**WORK REQUEST:**
After locating the line with "This screenshot has width=1269, height=664." in the data that follows, return it and every later line exactly, up to and including the line with "The width and height of the screenshot is (1206, 909).".

Saved entries:

%%

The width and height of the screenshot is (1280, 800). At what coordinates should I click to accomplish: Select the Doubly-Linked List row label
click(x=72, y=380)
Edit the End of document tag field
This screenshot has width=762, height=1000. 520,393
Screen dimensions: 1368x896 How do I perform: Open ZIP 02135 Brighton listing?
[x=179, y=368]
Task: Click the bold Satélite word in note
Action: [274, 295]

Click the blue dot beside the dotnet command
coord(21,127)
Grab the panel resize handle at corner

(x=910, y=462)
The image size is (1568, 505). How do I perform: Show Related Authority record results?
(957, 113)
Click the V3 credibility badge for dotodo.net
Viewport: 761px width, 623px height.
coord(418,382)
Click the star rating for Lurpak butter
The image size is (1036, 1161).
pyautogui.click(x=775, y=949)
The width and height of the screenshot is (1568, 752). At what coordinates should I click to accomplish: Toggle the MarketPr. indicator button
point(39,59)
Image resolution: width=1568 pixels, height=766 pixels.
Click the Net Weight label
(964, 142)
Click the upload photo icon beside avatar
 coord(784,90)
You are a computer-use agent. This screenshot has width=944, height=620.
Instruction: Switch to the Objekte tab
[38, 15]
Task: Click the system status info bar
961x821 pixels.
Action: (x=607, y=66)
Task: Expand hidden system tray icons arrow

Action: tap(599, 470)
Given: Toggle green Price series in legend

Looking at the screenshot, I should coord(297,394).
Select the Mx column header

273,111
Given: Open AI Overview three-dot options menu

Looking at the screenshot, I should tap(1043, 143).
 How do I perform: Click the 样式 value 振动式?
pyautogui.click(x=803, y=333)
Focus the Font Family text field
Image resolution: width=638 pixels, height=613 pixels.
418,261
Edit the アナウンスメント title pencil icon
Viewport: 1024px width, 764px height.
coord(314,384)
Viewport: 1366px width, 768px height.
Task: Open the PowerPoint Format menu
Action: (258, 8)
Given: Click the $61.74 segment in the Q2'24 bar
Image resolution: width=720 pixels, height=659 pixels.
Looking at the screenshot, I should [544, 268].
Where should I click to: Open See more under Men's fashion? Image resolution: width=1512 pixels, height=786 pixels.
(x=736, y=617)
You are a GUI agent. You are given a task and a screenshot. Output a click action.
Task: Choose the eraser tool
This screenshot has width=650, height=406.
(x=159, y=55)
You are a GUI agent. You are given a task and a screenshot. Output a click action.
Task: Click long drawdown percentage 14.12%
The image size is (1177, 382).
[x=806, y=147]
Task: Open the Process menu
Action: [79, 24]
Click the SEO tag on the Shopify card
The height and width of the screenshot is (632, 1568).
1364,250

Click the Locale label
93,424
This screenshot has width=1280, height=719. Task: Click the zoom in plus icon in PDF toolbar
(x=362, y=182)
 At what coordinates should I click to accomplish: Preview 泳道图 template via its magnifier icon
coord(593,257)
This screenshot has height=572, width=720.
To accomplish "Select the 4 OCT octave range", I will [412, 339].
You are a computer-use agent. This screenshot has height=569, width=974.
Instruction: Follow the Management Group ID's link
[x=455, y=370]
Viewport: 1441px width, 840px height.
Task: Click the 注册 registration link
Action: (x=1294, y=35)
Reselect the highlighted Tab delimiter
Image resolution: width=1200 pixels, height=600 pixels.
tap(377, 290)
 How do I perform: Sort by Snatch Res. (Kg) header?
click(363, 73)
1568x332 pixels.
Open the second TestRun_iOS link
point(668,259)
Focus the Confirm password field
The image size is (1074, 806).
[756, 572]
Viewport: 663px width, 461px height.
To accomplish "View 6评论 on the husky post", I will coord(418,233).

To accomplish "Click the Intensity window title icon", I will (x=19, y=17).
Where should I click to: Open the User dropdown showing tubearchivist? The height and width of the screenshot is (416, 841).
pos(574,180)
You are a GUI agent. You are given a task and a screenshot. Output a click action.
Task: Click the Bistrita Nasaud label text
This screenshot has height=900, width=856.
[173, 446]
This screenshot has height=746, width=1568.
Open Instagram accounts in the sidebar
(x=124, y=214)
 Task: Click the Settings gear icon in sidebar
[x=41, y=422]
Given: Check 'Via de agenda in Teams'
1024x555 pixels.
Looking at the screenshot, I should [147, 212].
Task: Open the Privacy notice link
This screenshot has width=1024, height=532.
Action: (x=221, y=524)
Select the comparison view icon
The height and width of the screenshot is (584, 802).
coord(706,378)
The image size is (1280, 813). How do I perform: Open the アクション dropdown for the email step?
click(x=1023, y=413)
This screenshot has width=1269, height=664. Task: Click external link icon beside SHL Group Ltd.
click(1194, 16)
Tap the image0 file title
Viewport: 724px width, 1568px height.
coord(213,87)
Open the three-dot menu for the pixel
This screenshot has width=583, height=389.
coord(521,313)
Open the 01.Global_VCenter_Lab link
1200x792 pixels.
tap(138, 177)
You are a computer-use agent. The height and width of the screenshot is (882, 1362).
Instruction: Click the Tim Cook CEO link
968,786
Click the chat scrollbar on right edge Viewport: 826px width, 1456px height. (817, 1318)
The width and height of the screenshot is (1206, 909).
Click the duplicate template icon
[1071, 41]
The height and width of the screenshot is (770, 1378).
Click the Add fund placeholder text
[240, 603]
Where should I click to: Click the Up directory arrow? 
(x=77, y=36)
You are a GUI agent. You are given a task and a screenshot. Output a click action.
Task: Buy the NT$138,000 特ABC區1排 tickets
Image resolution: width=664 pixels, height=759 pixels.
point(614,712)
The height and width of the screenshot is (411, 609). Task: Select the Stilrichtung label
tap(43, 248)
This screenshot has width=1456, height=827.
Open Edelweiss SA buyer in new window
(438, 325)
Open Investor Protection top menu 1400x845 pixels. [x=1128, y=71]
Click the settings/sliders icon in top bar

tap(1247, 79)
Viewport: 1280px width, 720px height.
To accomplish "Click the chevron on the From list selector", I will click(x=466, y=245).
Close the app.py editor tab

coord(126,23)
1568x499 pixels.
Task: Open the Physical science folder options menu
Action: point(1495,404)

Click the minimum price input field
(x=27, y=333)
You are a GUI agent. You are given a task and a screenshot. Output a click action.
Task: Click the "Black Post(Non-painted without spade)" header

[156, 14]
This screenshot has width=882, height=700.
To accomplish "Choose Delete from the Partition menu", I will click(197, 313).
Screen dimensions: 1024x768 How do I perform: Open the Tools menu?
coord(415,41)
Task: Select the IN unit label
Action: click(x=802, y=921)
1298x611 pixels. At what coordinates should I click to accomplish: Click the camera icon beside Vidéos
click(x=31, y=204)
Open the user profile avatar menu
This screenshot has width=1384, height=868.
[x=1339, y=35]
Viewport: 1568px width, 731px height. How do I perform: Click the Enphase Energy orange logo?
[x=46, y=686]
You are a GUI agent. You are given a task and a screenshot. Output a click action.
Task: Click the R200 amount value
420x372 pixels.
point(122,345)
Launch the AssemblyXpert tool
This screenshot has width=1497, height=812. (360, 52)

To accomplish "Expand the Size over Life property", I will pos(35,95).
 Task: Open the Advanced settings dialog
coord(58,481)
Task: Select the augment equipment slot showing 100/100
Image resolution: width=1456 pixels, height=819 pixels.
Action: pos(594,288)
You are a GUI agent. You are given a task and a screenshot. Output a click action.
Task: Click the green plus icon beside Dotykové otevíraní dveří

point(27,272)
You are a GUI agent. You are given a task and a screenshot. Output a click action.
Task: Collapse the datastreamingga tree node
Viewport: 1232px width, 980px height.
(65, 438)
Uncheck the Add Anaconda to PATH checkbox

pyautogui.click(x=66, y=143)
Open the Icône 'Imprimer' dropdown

%%

**RESPONSE BOX:**
This screenshot has width=1269, height=664. Task: Click external link icon beside SHL Group Ltd.
click(1194, 16)
Tap the image0 file title
Viewport: 724px width, 1568px height.
coord(213,87)
Open the three-dot menu for the pixel
This screenshot has width=583, height=389.
coord(521,313)
Open the 01.Global_VCenter_Lab link
1200x792 pixels.
tap(138, 177)
You are a computer-use agent. The height and width of the screenshot is (882, 1362).
Instruction: Click the Tim Cook CEO link
968,786
Click the chat scrollbar on right edge Viewport: 826px width, 1456px height. (817, 1318)
The width and height of the screenshot is (1206, 909).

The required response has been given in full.